Hopes for action by the government and the Bank of Japan the yen, on a 15-year high on Tuesday increased, had provided early support after the Nikkei business daily reported that the Ministry of Finance unilateral yen-selling market intervention consider if speculators drive the yen.
* Lack of Japan policy on the yen weighs on Nikkei
* Nikkei next goal is to 8697, 61.8% retracement
* Nikkei slow stochastic, both RSI oversold
* 9000-level, strong resistance analyst
But those hopes disappeared gradually as the day progressed, with no signs of a new policy moves, while a series of statements by Finance Minister Yoshihiko Noda had little effect.

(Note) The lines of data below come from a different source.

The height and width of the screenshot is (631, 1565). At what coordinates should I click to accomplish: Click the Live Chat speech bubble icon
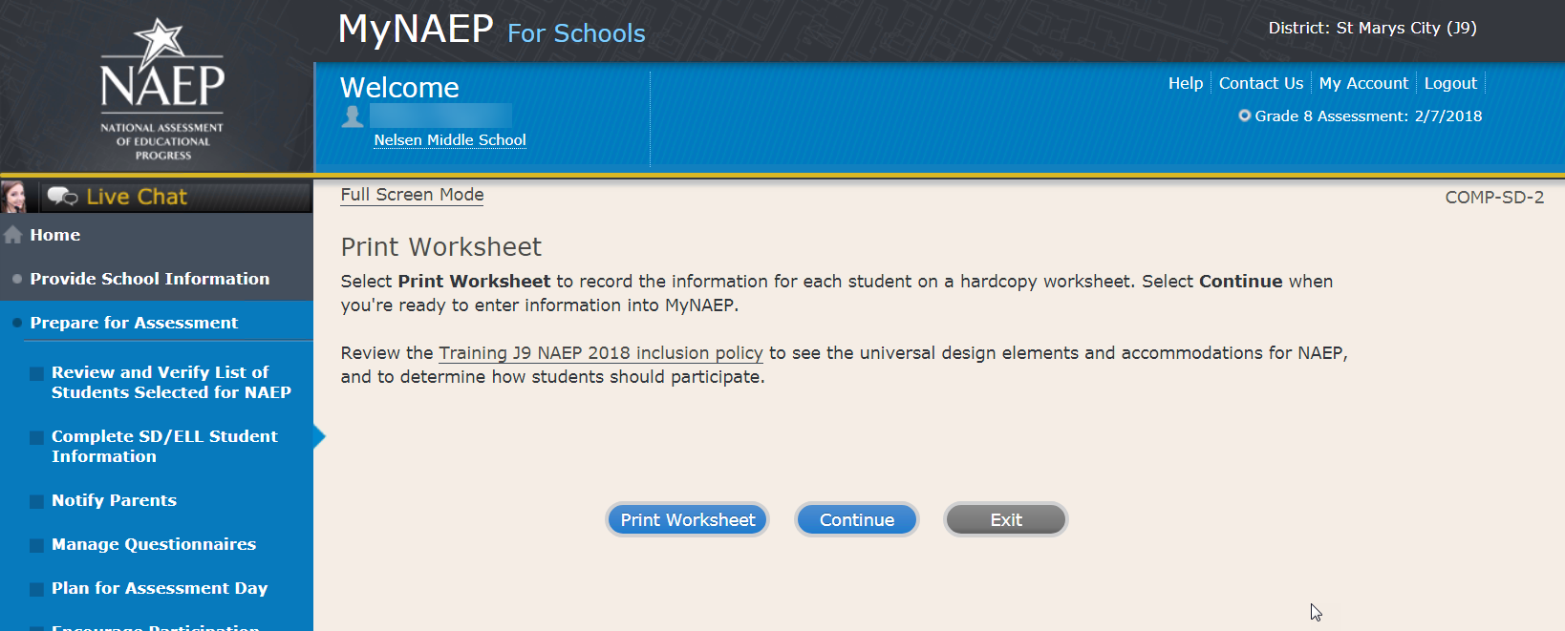[x=62, y=197]
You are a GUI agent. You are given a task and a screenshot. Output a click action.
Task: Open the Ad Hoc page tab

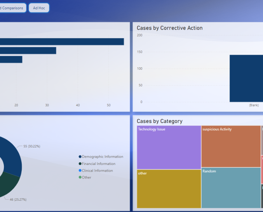(x=39, y=8)

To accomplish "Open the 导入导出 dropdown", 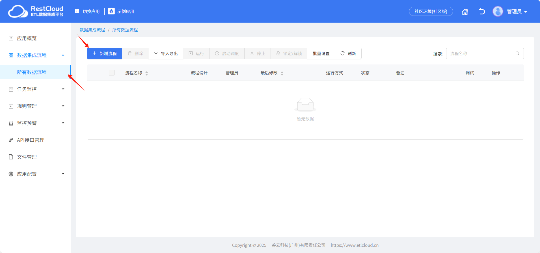I will pyautogui.click(x=166, y=53).
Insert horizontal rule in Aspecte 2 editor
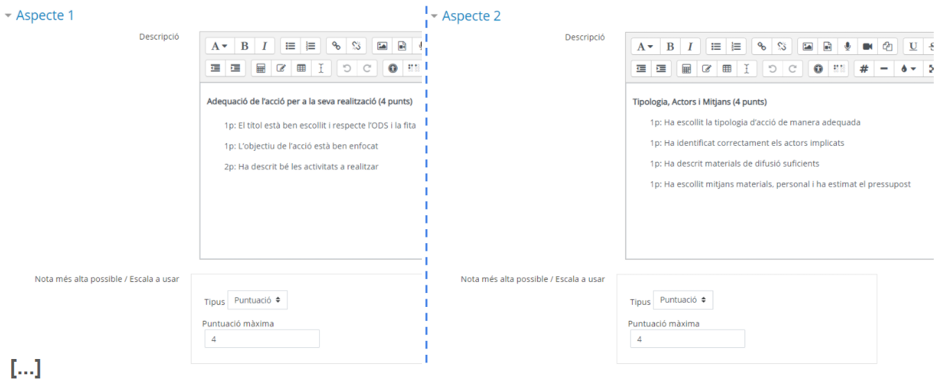 (x=884, y=69)
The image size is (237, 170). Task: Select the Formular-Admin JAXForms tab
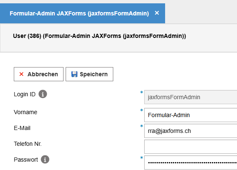pos(79,13)
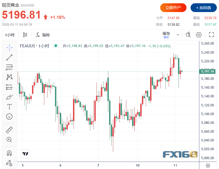The height and width of the screenshot is (169, 219).
Task: Select the brush drawing tool
Action: click(x=9, y=97)
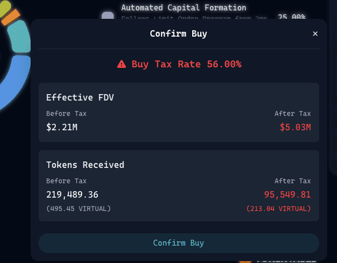Click the orange icon below the dialog
Screen dimensions: 337x263
coord(245,261)
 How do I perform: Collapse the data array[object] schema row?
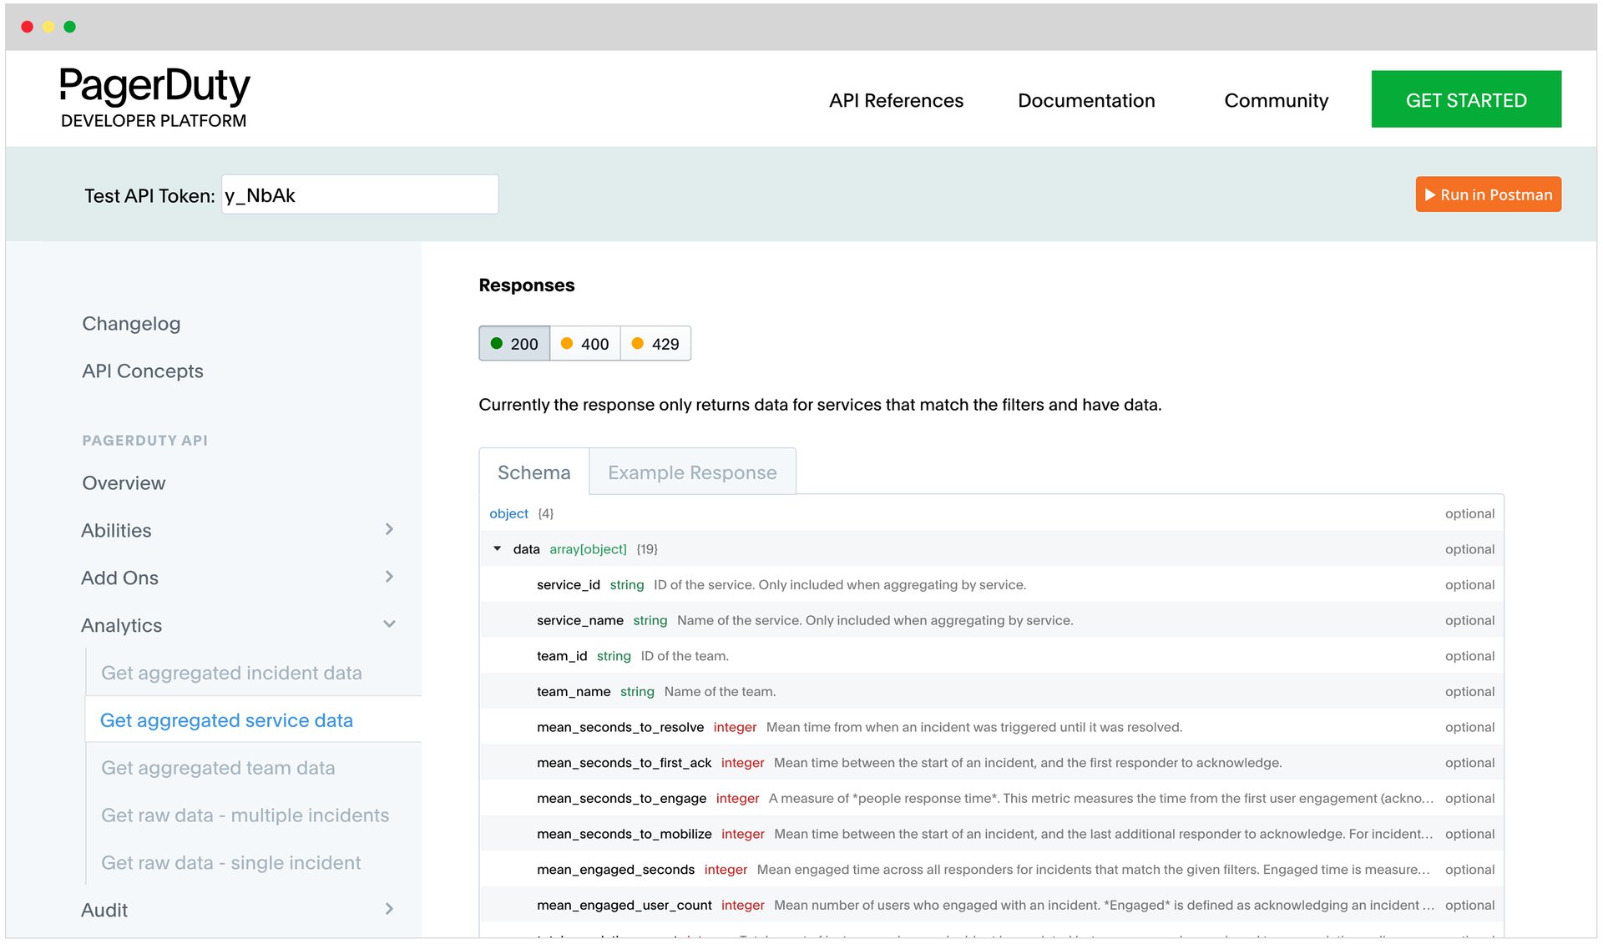pyautogui.click(x=498, y=549)
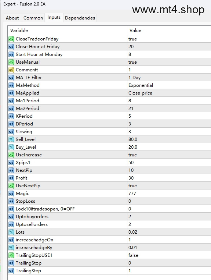Switch to the Dependencies tab

[80, 18]
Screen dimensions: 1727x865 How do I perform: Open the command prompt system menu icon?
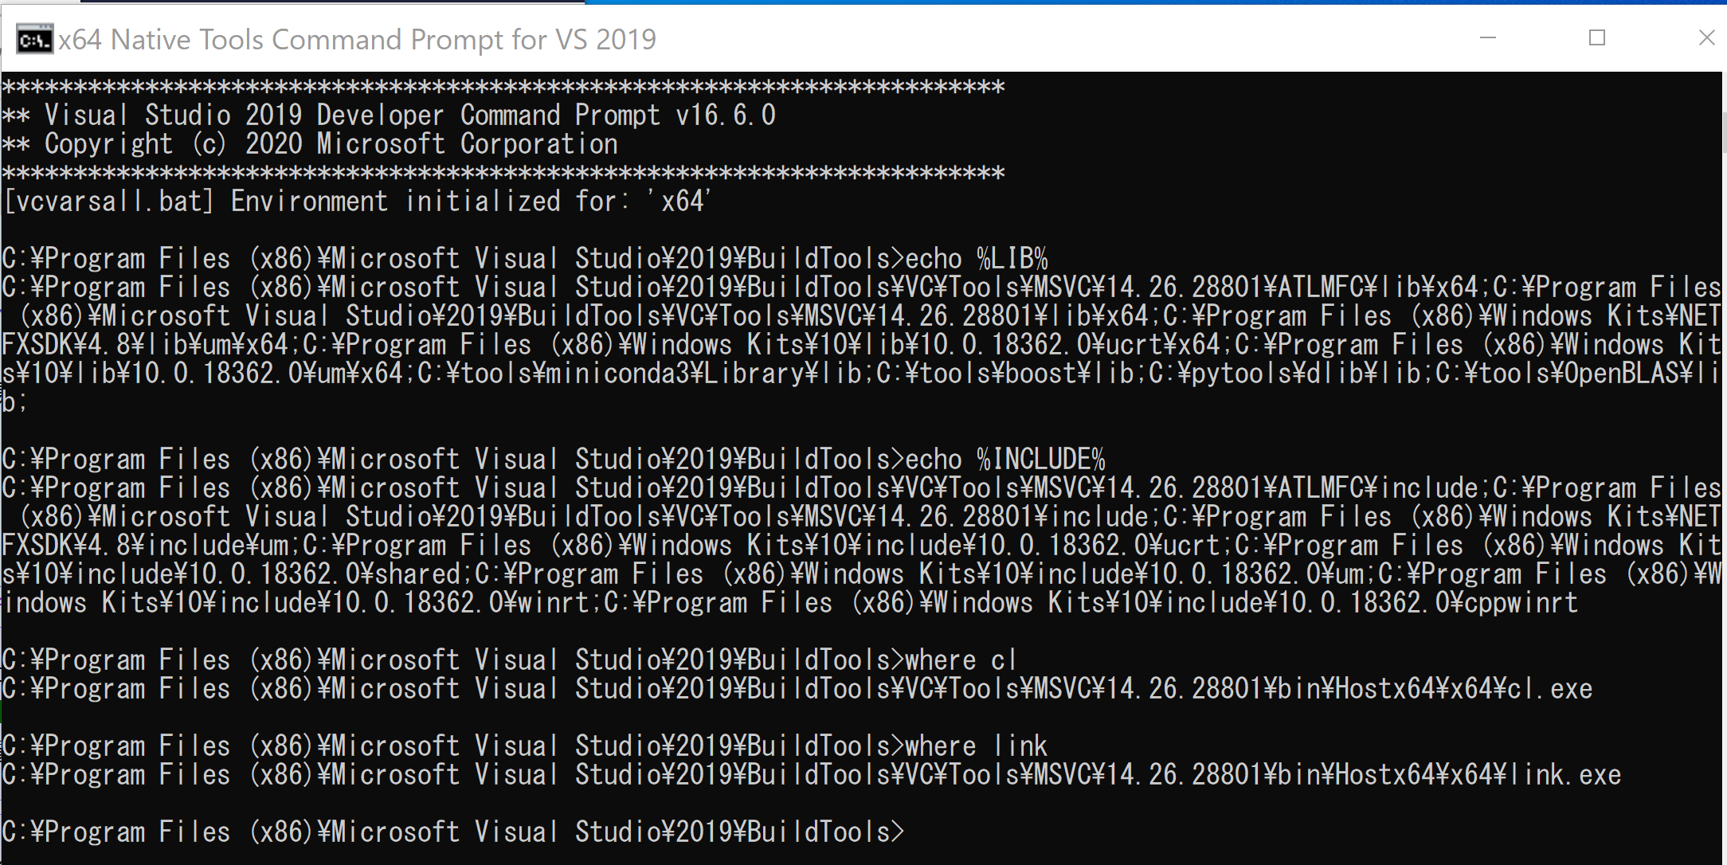click(34, 39)
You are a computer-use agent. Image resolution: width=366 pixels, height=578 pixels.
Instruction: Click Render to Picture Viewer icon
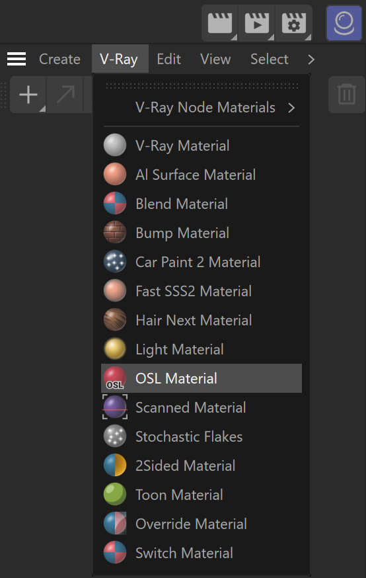pos(256,23)
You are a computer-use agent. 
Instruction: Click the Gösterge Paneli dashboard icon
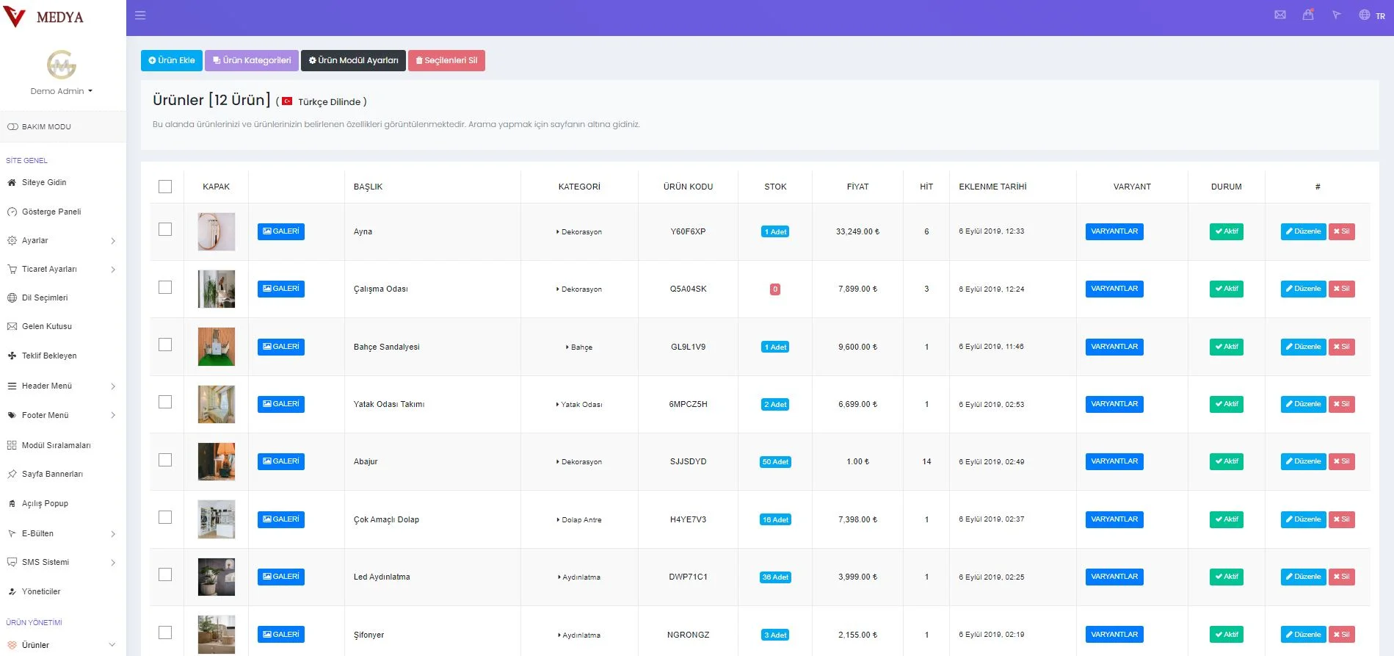(12, 212)
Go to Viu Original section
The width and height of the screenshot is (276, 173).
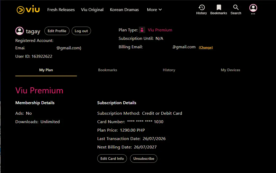click(92, 10)
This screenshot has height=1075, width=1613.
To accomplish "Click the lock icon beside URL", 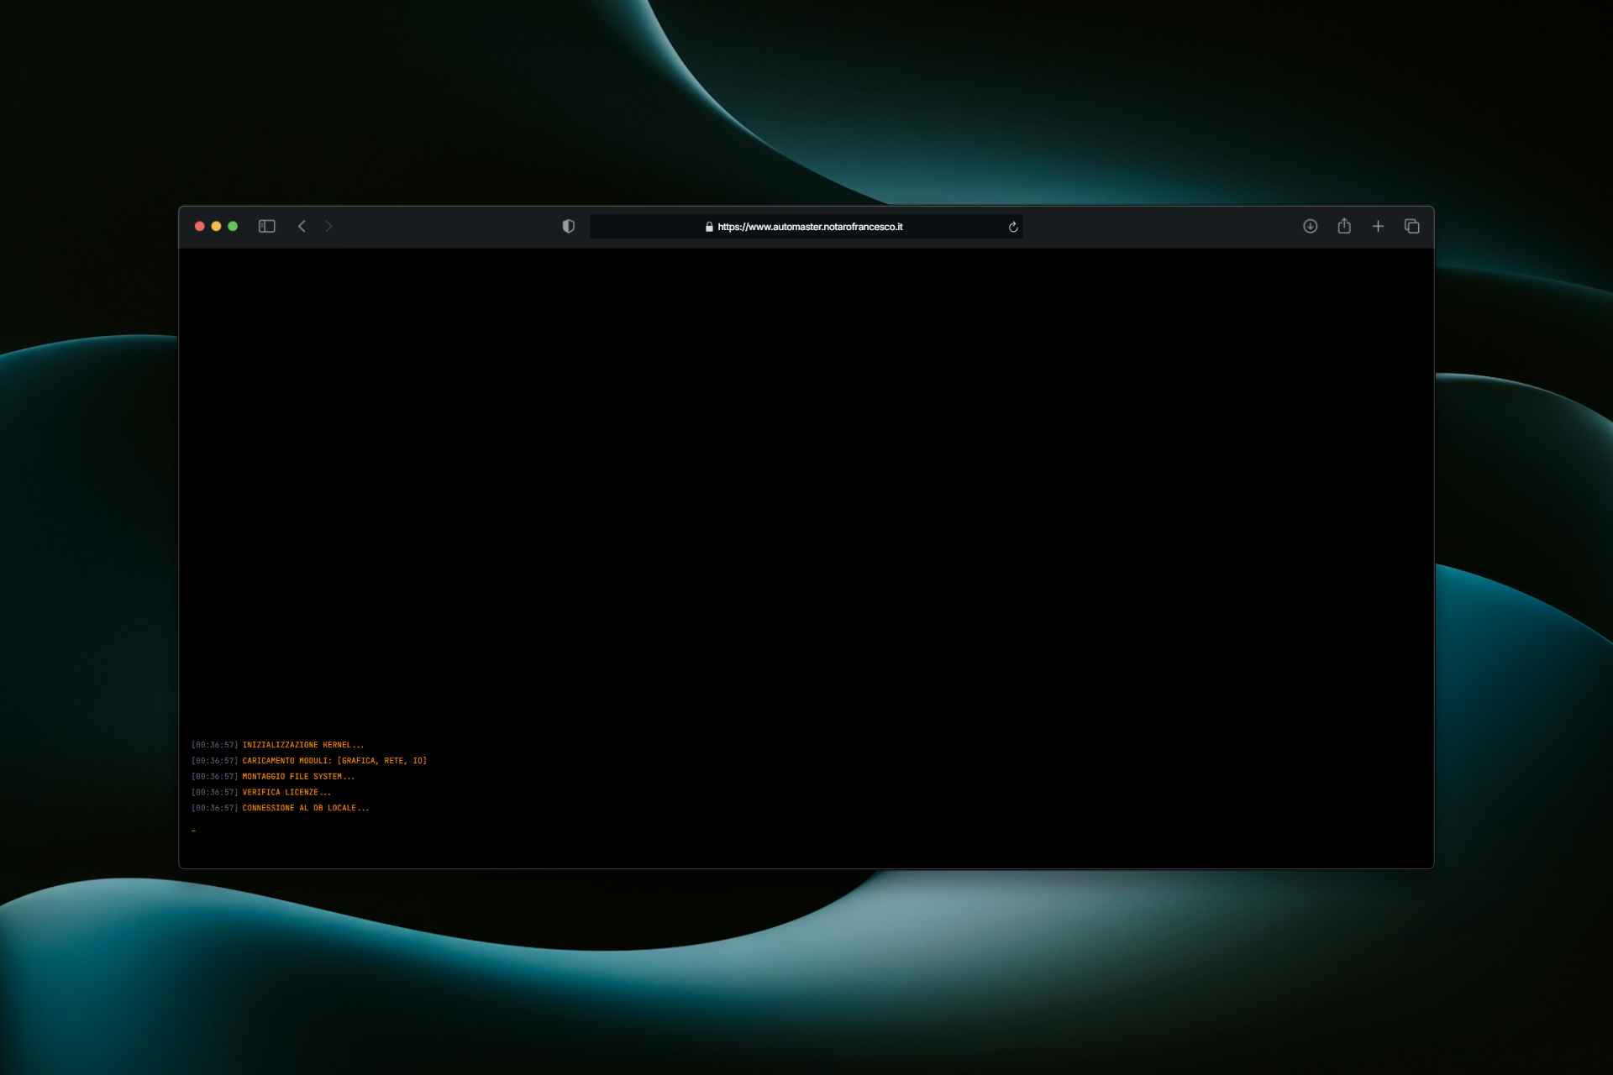I will pyautogui.click(x=709, y=227).
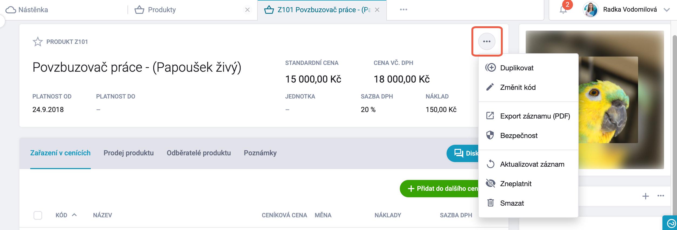
Task: Switch to the Prodej produktu tab
Action: tap(129, 153)
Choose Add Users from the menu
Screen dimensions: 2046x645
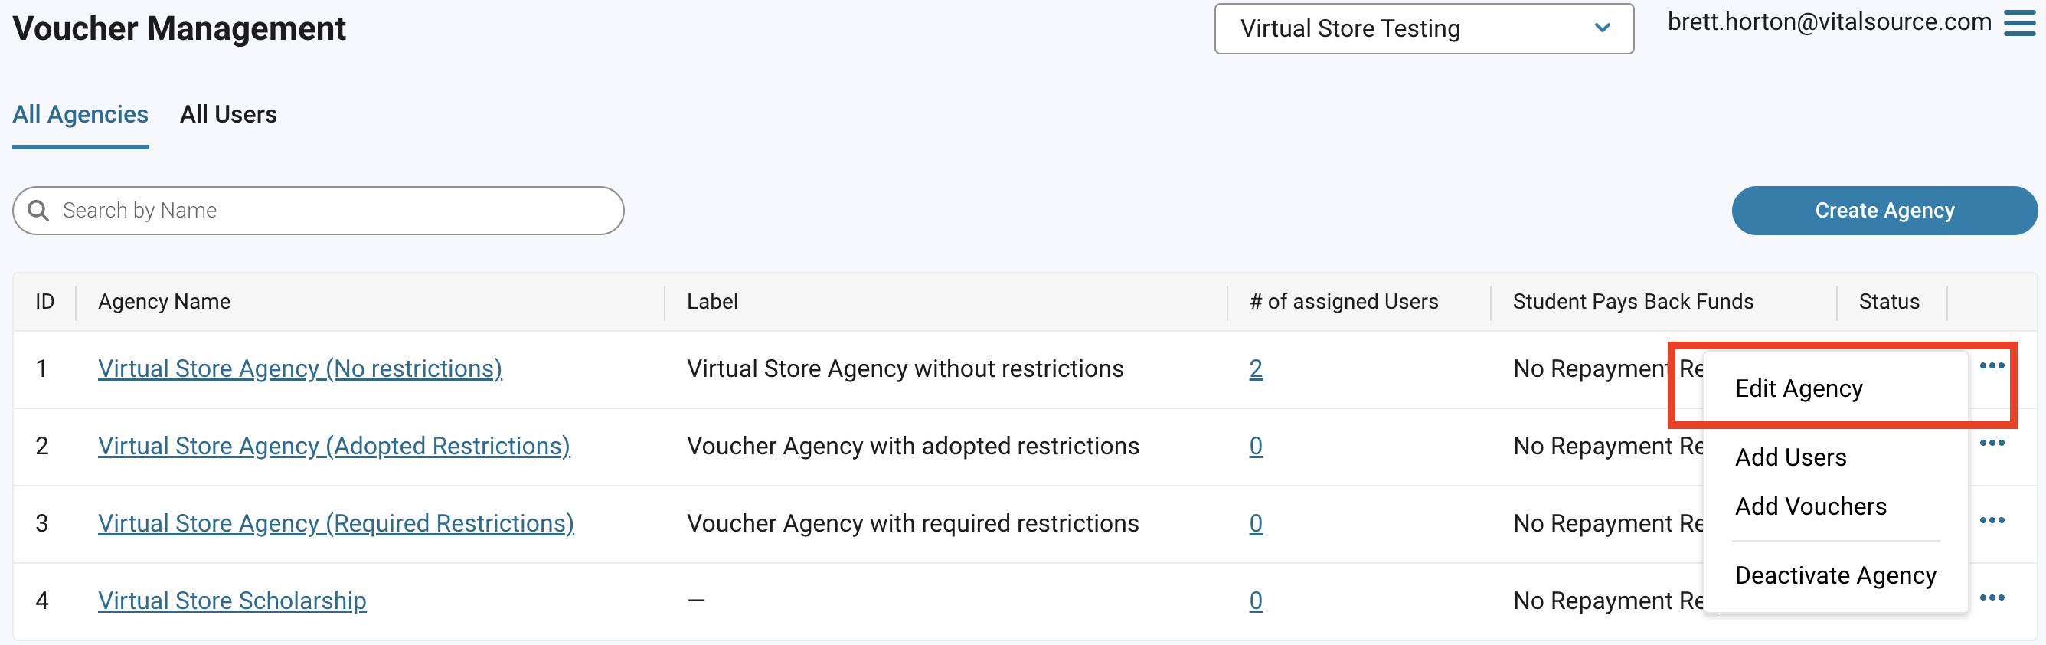click(1790, 458)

Noda, who met with Prime Minister Naoto Kan and Chief Cabinet Secretary Yoshito Sengoku, said he received no special instructions from May to issues of currency, adding that he could not comment on the likelihood of Japan to intervene in forex markets.
Nikkei slightly compared to losses at the end of trading, though, after the government sources said Japan had not ruled out forex intervention as a policy option.
“There are many reports hinted that something would happen to the BOJ, and many explanations, but the feeling is growing market,” Just Do It ‘, “said Koichi Ogawa, portfolio manager at Daiwa SB head Investments.
“The consensus is that solo performance may not be much of an impact, but investors continue to expect something – and all we have is talk.”
The benchmark Nikkei. N225 shed 1.7 percent to 8845.39, its lowest close since late April 2009, although still well over 26 years closing low hit just over 7000 in March 2009. The broader Topix. TOPX lost 1.3 percent to 807.31.
The Nikkei lost 3.6 percent so far this week.
The dollar recovered some ground to 84.34 JPY = on electronic trading platform EBS after hitting a 15-year low of 83.58 yen the previous day. [FRX /]
Market players said the longer it took for the Nikkei to recover over 9000, which has long served as an important support level, the outlook was gloomy.
The benchmark Nikkei broke below 9000 on Tuesday for the first time since May 2009. The 9000-9100 area had been strong support since last year, and market participants said that some technical objectives for the benchmark fall break.
“The fact that the Nikkei has broken out among the 9000, since that very strong support for a while, is a major event and it is urgent that the Japanese authorities to take measures,” said Koichi Nosaka, a market analyst at Securities Japan Inc.
“If the index remains below that level for too long will eventually become 9000 strong resistance.”
Some market players said speculative selling of Nikkei futures has contributed to lower the benchmark, and while there was talk of buying at the lows of the pension funds was difficult to confirm.
By a number of technical measures, the Nikkei also starting to look oversold and perhaps to a bit of a rebound.
The relative strength index (RSI) fell to 32, 30 and considered oversold, while the slow stochastic fell deeper into oversold territory. The Nikkei also fell through the lower Bollinger Band.
GROWING pessimism
However, pessimism about the global growth of infectious become in recent weeks after lackluster U.S. employment and consumer reports. Fears were reinforced on Tuesday by a report showing U.S. existing home sales slid more than expected in July after the government last home buyer tax credits. [ID: nLDE67N1O6]
“There are a lot of important indicators are, and bad figures, the probability that the Federal Reserve with a kind of policy steps to increase,” said Nagayuki Yamagishi, a strategist at Mitsubishi UFJ Securities Morgan Stanley.
Honda Motor Co. (7267.T) and other exporters slipped.
Many Japanese exporters have their exchange rate assumptions yen about 90 per dollar for the fiscal year in March next year, although Honda cut the assumption of 90 yen to 87 yen. A stronger yen eats into exporters of profits when repatriated.
Honda lost 3.1 percent to 2718 yen, TDK Corp. (6762.T) shed 3.2 percent to 4240 yen and stepper maker Nikon Corp. (7731.T) fell 2.6 percent to 1372 yen.
Among other notable stocks, Nippon Sheet Glass (5202.T) fell 5 percent to 189 yen after it said it would sell up to 49 billion yen (576 million U.S. dollars) of new shares to raise funds for boosting production glass for emerging economies.
The offer will increase the number of shares outstanding by 35 percent. [ID: nTOE67N04B]
Trade picked up, with some 1.78 billion shares changing hands on the first section of the Tokyo exchange, the highest volume in about two weeks.
Declining stocks outnumbered advancing ones by nearly 3 to 1.